The revolving debt held with credit unions (CUs) saw a more than $1 billion boost in the latest data to $80.7 billion, from $79.5 billion in September. And the latest showing is up significantly from the $74.7 billion logged in the first quarter of this year. That increase at the CUs corroborates PYMNTS Intelligence data that notes increasing interest in using credit unions as the source for new credit cards.

Credit Unions and Community Banks Gain Credit Card Issuing Momentum,” a PYMNTS Intelligence and Elan Credit Card collaboration, revealed that 15% of overall consumers would most likely turn to credit unions for their next credit card application. As we found, this share went up to 19% in the segment of high-spending revolving credit users, consumers paying more than 40% of their expenses by credit card who usually carry a revolving balance between statements.

Moving to Other Sources?

The slowdown in card use may also herald a shift — at least a bit — on the part of consumers to use other credit sources as an adjunct (but not a replacement) for traditional cards.

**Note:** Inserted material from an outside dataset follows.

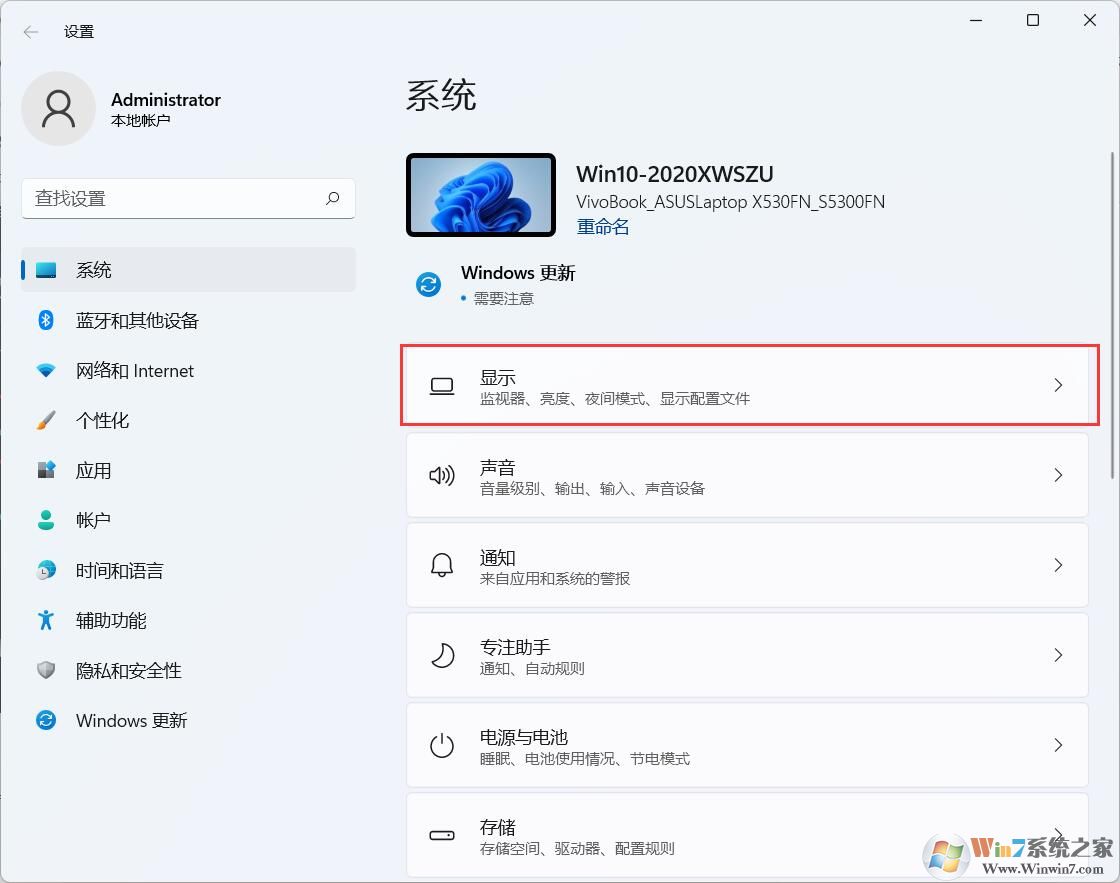This screenshot has height=883, width=1120.
Task: Click the 查找设置 search field
Action: (188, 198)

Separate PYMNTS Intelligence data show some competition between buy now, pay later (BNPL) and credit card installment plans, as 41% of shoppers said they were planning to use those options, including those offered by BNPL providers and card companies, for their holiday purchases. The study found 72% of shoppers chose credit-card installments for non-grocery retail purchases while 64% opted for BNPL, giving a slight edge to the credit cards, which offer a range of rewards tied to loyalty that the BNPL conduits don’t.